» **BEREITGESTELLTER AUSZUG**
- - -

Nichts unversucht lassen
In der Entschließung werden die Behörden der Mitgliedstaaten aufgefordert, gründliche Untersuchungen aller in den Pandora-Papieren enthüllten Verfehlungen einzuleiten, die in ihren Zuständigkeitsbereich fallen. Dazu zählen auch Prüfungen aller genannten Personen. Die Kommission solle die Enthüllungen daraufhin überprüfen, ob weitere Rechtsvorschriften vorgeschlagen werden sollten und ob rechtliche Schritte gegen einige Mitgliedstaaten gerechtfertigt sind. Außerdem solle die Europäische Staatsanwaltschaft prüfen, ob es aufgrund der Enthüllungen Sonderermittlungen geben sollte.
Heftige Kritik äußerten die Abgeordneten insbesondere an dem tschechischen Ministerpräsidenten Andrej Babiš, dem Präsidenten Zyperns, Nicos Anastasiades, dem niederländischen Finanzminister Wopke Hoekstra, den ehemaligen britischen Premier Tony Blair und dem ehemaligen maltesischen Minister und Mitglied der Kommission, John Dalli. Sie alle werden in den Pandora-Papieren namentlich genannt. Ilham Alijew, der Präsident von Aserbaidschan, und Milo Đukanović, der Präsident von Montenegro, werden in der Entschließung ebenfalls direkt kritisiert.

- - -

» **BEREITGESTELLTES MATERIAL**

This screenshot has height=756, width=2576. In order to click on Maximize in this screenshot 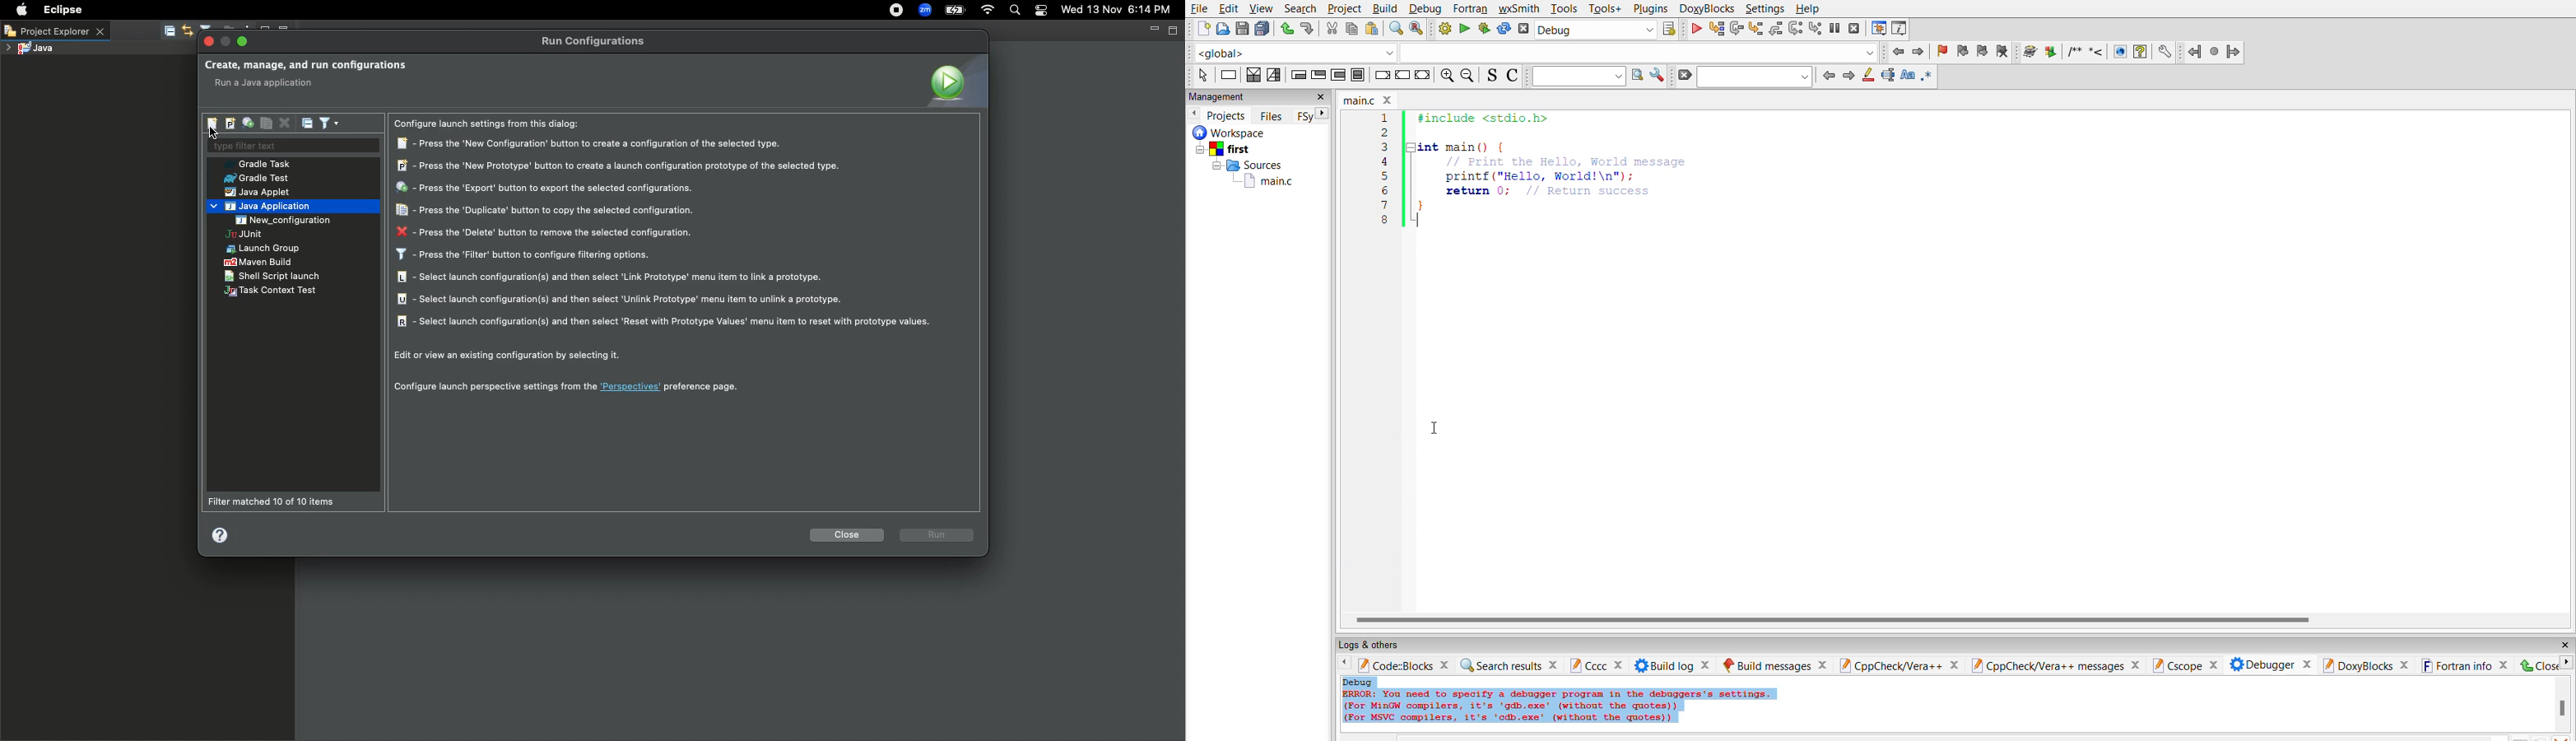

- - -

» **SCHRIFTLICHE AUFGABE A**
Geben Sie aus dem Text über die Pandora-Papiere den Abschnitt wortgetreu wieder, der mit den Worten „Nichts unversucht lassen“ beginnt und mit „Sonderermittlungen geben sollte.“ endet.
» **SCHRIFTLICHE AUFGABE B**
Schreiben Sie den Text über die Pandora-Papiere im Anschluss an seinen letzten Satz weiter.

» **AUSGABE A**
Nichts unversucht lassen
In der Entschließung werden die Behörden der Mitgliedstaaten aufgefordert, gründliche Untersuchungen aller in den Pandora-Papieren enthüllten Verfehlungen einzuleiten, die in ihren Zuständigkeitsbereich fallen. Dazu zählen auch Prüfungen aller genannten Personen. Die Kommission solle die Enthüllungen daraufhin überprüfen, ob weitere Rechtsvorschriften vorgeschlagen werden sollten und ob rechtliche Schritte gegen einige Mitgliedstaaten gerechtfertigt sind. Außerdem solle die Europäische Staatsanwaltschaft prüfen, ob es aufgrund der Enthüllungen Sonderermittlungen geben sollte.

» **AUSGABE B**
Mehr Informationen über wirtschaftliche Eigentümer und Umsetzung der vereinbarten Regeln
Das Parlament fordert von den Mitgliedstaaten und der Kommission, mehr dafür zu tun, dass die wirtschaftlichen Eigentümer, d. h. diejenigen, die letztlich von einer Briefkastenfirma profitieren, ermittelt werden. Auch beim Austausch von Informationen über diese Personen gebe es noch Verbesserungsbedarf. Viele Mitgliedstaaten hinkten bei der Umsetzung der geltenden Vorschriften zur Bekämpfung von Geldwäsche und Steuervermeidung hinterher. Die Kommission solle diese Nachzügler im Auge behalten. Sie solle außerdem Vorschriften für Staatsbürgerschaftserwerb und Wohnsitzregelungen vorlegen und bewerten, wie wirksam sich politisch exponierte Personen ermitteln und verstärkte Sorgfaltspflichten anwenden lassen.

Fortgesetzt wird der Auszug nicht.